● WORK TO COMPLETE
Copy the rows verbatim, from the line containing "Click the Open" through the line containing "click(1117, 26)", with both of those lines included.

────────

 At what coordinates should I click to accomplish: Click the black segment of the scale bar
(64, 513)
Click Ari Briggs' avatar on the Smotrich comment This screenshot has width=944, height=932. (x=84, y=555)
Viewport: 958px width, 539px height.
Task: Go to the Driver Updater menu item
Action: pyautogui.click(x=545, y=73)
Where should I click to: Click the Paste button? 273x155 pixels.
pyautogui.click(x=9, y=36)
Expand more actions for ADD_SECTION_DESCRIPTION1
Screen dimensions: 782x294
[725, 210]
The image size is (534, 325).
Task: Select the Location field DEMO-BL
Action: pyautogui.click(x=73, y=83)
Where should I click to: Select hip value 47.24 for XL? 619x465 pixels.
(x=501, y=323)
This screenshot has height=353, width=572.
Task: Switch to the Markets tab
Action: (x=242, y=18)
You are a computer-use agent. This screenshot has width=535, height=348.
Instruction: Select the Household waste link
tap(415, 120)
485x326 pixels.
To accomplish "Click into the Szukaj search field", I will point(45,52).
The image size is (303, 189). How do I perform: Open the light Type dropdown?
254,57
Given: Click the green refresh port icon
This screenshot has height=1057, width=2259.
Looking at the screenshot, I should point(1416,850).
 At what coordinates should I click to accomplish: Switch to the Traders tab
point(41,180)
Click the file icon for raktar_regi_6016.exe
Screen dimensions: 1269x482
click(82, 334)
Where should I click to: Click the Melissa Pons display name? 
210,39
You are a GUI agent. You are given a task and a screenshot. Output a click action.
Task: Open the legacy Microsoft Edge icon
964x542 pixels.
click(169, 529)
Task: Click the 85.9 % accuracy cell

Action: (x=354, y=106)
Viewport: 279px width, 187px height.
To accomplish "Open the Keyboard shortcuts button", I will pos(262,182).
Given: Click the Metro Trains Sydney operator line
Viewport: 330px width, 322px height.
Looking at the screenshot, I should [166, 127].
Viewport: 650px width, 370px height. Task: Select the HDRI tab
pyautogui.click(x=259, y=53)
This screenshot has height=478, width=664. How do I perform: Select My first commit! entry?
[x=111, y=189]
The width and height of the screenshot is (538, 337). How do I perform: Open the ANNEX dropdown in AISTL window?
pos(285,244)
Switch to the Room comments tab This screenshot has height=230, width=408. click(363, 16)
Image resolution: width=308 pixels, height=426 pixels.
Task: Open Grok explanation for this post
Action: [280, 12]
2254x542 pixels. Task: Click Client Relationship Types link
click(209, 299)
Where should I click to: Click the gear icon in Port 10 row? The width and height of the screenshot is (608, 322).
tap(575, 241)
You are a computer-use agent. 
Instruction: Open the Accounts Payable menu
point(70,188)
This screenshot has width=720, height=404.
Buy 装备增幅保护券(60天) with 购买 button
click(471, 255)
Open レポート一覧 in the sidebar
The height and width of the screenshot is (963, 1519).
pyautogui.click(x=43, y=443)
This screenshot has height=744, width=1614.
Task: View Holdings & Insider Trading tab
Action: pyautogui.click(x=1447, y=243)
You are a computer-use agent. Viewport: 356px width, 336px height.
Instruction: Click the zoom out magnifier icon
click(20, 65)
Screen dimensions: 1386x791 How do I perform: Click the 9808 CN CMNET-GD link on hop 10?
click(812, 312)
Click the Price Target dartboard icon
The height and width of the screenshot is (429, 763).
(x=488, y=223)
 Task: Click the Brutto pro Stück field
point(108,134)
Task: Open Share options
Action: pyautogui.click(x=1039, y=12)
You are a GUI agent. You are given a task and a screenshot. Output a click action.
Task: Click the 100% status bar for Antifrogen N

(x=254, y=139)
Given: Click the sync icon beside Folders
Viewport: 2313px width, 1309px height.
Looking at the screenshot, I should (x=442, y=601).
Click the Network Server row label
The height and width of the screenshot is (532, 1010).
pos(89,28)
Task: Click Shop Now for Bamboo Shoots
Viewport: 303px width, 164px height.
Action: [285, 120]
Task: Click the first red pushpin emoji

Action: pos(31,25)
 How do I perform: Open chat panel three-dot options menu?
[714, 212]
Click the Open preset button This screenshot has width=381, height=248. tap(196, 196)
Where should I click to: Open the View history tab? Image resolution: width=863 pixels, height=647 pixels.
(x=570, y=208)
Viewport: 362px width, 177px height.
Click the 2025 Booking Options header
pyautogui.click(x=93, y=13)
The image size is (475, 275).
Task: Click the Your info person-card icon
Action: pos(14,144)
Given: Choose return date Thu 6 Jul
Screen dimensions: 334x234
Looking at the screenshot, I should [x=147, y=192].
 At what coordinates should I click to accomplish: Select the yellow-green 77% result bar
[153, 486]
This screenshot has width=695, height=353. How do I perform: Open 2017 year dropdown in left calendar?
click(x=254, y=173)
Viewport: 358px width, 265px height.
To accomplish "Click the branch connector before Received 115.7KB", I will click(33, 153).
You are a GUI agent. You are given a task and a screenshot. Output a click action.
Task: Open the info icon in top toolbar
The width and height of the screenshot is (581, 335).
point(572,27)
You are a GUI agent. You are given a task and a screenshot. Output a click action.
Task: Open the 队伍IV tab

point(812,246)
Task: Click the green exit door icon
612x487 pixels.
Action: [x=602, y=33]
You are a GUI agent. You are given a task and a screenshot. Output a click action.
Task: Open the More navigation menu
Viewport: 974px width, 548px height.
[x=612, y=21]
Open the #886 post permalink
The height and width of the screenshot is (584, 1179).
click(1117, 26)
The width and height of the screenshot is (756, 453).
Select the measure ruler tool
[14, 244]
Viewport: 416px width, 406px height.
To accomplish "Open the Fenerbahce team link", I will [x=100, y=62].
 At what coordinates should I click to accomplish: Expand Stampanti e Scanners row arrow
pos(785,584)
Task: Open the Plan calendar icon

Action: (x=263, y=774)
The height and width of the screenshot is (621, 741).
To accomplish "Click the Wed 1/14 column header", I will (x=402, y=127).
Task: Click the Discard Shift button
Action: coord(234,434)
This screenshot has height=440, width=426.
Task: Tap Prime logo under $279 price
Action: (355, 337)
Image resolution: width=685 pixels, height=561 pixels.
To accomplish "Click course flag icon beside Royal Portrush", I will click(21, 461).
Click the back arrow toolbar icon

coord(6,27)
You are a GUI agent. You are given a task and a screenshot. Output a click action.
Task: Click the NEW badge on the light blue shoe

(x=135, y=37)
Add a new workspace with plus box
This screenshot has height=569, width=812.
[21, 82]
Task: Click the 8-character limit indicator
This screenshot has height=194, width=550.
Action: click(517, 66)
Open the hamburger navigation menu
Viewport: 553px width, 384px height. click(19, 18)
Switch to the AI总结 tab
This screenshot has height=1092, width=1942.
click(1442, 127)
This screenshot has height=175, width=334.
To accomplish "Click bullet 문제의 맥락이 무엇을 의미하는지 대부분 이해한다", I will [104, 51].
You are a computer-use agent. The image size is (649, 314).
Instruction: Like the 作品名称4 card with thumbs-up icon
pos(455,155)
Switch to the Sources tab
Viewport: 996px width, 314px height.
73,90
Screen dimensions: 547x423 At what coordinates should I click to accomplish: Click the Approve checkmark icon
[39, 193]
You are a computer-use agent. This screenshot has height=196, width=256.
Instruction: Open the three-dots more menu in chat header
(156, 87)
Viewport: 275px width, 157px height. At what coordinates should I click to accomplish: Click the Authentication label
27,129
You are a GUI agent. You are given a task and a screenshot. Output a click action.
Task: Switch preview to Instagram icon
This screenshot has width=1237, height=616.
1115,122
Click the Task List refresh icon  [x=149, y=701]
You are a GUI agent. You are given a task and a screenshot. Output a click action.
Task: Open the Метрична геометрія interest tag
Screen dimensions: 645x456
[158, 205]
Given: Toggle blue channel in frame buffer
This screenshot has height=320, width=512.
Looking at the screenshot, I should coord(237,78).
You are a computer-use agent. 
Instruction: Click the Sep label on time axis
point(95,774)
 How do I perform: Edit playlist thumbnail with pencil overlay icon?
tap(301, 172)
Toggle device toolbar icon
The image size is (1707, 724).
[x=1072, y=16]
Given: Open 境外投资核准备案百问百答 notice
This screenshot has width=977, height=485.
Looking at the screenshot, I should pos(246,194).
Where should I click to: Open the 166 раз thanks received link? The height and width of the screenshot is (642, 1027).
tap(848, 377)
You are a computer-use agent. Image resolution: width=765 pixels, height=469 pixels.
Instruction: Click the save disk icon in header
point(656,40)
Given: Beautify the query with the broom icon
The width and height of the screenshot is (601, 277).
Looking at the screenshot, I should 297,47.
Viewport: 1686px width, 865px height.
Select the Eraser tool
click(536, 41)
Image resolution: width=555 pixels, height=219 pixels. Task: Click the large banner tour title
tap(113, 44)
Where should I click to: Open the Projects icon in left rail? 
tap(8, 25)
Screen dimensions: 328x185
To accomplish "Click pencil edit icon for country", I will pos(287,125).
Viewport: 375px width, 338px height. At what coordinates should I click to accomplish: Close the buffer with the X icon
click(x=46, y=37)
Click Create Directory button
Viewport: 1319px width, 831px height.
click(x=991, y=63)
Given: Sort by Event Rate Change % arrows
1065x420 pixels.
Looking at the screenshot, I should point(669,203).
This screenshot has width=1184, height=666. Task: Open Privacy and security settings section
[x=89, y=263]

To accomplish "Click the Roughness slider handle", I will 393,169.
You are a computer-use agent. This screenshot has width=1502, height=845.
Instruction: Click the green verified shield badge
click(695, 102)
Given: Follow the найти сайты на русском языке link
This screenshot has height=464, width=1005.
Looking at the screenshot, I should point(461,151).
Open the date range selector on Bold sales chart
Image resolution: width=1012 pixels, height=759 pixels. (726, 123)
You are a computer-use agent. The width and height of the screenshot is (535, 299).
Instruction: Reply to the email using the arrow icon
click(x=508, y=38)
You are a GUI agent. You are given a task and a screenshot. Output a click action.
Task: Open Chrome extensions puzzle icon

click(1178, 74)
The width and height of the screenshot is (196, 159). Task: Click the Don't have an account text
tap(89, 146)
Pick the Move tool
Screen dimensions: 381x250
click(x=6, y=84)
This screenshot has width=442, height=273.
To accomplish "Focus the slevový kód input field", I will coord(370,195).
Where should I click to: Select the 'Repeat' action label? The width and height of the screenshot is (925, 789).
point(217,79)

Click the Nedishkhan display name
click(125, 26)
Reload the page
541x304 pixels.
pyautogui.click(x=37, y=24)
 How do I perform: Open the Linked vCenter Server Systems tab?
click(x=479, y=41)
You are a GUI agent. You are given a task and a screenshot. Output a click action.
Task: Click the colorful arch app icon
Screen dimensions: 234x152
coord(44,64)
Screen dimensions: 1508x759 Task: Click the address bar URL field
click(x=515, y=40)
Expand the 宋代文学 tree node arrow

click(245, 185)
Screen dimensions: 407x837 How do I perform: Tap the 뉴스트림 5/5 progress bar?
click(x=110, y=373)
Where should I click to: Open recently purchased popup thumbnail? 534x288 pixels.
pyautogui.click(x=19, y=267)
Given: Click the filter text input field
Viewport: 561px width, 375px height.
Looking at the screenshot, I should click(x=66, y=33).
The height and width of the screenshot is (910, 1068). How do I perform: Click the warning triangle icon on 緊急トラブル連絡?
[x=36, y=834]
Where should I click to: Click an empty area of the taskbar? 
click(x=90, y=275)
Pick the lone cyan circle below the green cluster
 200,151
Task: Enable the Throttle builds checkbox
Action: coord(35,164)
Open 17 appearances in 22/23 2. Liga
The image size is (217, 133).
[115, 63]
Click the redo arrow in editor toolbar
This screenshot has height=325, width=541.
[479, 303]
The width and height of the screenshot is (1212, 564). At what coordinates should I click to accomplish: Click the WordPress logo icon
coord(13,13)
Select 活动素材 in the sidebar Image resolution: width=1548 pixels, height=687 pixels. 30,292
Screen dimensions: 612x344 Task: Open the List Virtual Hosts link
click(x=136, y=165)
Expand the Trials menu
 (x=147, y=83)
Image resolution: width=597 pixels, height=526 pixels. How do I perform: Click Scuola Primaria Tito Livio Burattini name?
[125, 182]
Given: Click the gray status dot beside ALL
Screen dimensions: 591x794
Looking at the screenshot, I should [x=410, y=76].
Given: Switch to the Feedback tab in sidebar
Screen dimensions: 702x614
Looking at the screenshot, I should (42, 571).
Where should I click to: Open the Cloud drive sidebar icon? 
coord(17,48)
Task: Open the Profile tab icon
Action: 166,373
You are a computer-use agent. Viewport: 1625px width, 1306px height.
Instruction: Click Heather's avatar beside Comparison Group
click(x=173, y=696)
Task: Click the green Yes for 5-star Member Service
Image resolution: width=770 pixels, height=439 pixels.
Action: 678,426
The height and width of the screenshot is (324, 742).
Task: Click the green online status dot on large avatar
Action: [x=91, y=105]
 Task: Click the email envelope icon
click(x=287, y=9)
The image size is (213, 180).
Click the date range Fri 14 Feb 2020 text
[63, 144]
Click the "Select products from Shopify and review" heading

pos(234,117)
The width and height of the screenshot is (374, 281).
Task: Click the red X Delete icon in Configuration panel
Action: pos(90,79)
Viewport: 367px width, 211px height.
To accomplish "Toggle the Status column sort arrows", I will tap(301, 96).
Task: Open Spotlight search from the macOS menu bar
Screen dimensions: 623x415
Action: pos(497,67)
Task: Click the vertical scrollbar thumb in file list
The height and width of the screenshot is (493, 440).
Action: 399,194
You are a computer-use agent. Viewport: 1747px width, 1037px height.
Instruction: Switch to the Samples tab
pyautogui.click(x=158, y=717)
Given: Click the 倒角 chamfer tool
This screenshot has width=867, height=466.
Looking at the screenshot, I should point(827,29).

────────

● RESPONSE TO THIS EXERCISE
Click the Open preset button This screenshot has width=381, height=248. tap(196, 196)
Where should I click to: Open the View history tab? Image resolution: width=863 pixels, height=647 pixels.
(x=570, y=208)
Viewport: 362px width, 177px height.
Click the 2025 Booking Options header
pyautogui.click(x=93, y=13)
The image size is (475, 275).
Task: Click the Your info person-card icon
Action: pos(14,144)
Given: Choose return date Thu 6 Jul
Screen dimensions: 334x234
Looking at the screenshot, I should [x=147, y=192].
 At what coordinates should I click to accomplish: Select the yellow-green 77% result bar
[153, 486]
This screenshot has width=695, height=353. How do I perform: Open 2017 year dropdown in left calendar?
click(x=254, y=173)
Viewport: 358px width, 265px height.
To accomplish "Click the branch connector before Received 115.7KB", I will click(33, 153).
You are a GUI agent. You are given a task and a screenshot. Output a click action.
Task: Open the info icon in top toolbar
The width and height of the screenshot is (581, 335).
point(572,27)
You are a GUI agent. You are given a task and a screenshot. Output a click action.
Task: Open the 队伍IV tab

point(812,246)
Task: Click the green exit door icon
612x487 pixels.
Action: [x=602, y=33]
You are a GUI agent. You are given a task and a screenshot. Output a click action.
Task: Open the More navigation menu
Viewport: 974px width, 548px height.
[x=612, y=21]
Open the #886 post permalink
The height and width of the screenshot is (584, 1179).
click(1117, 26)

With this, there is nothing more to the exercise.